[Stored data]

□ □ □ □ □ □ □

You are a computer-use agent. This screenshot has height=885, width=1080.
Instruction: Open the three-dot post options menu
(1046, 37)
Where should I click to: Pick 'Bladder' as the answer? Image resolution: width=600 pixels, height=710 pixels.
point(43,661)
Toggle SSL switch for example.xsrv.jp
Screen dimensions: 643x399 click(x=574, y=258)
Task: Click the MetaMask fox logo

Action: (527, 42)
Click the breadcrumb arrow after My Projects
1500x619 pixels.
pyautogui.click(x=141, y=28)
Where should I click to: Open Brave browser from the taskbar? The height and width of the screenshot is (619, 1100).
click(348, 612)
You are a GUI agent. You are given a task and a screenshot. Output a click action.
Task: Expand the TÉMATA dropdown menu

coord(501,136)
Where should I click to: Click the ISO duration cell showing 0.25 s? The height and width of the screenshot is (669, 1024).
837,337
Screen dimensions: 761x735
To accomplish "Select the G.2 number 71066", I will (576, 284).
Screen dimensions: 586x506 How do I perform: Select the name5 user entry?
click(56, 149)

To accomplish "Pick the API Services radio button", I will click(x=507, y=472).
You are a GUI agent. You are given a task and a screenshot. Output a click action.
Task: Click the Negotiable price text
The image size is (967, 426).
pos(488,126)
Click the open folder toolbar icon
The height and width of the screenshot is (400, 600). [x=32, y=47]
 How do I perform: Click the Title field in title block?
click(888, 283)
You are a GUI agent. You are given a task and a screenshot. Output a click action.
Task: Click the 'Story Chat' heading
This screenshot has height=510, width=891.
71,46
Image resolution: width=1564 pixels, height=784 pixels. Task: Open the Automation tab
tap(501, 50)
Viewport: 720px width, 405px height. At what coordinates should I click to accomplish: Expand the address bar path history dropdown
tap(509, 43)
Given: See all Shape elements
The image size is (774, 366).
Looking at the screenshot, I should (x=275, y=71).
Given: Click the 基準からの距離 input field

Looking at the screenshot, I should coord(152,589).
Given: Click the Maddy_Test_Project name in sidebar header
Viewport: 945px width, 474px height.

□ □ □ □ □ □ □

▶ **Task**: Write out every entry exactly as it appears.

▶ **Output below**:
You are a computer-use agent. This screenshot has height=885, width=1080.
Instruction: Open the three-dot post options menu
(1046, 37)
Where should I click to: Pick 'Bladder' as the answer? Image resolution: width=600 pixels, height=710 pixels.
point(43,661)
Toggle SSL switch for example.xsrv.jp
Screen dimensions: 643x399 click(x=574, y=258)
Task: Click the MetaMask fox logo

Action: (527, 42)
Click the breadcrumb arrow after My Projects
1500x619 pixels.
pyautogui.click(x=141, y=28)
Where should I click to: Open Brave browser from the taskbar? The height and width of the screenshot is (619, 1100).
click(348, 612)
You are a GUI agent. You are given a task and a screenshot. Output a click action.
Task: Expand the TÉMATA dropdown menu

coord(501,136)
Where should I click to: Click the ISO duration cell showing 0.25 s? The height and width of the screenshot is (669, 1024).
837,337
Screen dimensions: 761x735
To accomplish "Select the G.2 number 71066", I will (576, 284).
Screen dimensions: 586x506 How do I perform: Select the name5 user entry?
click(56, 149)

To accomplish "Pick the API Services radio button", I will click(x=507, y=472).
You are a GUI agent. You are given a task and a screenshot. Output a click action.
Task: Click the Negotiable price text
The image size is (967, 426).
pos(488,126)
Click the open folder toolbar icon
The height and width of the screenshot is (400, 600). [x=32, y=47]
 How do I perform: Click the Title field in title block?
click(888, 283)
You are a GUI agent. You are given a task and a screenshot. Output a click action.
Task: Click the 'Story Chat' heading
This screenshot has height=510, width=891.
71,46
Image resolution: width=1564 pixels, height=784 pixels. Task: Open the Automation tab
tap(501, 50)
Viewport: 720px width, 405px height. At what coordinates should I click to accomplish: Expand the address bar path history dropdown
tap(509, 43)
Given: See all Shape elements
The image size is (774, 366).
Looking at the screenshot, I should (x=275, y=71).
Given: Click the 基準からの距離 input field

Looking at the screenshot, I should coord(152,589).
Given: Click the Maddy_Test_Project name in sidebar header
Viewport: 945px width, 474px height.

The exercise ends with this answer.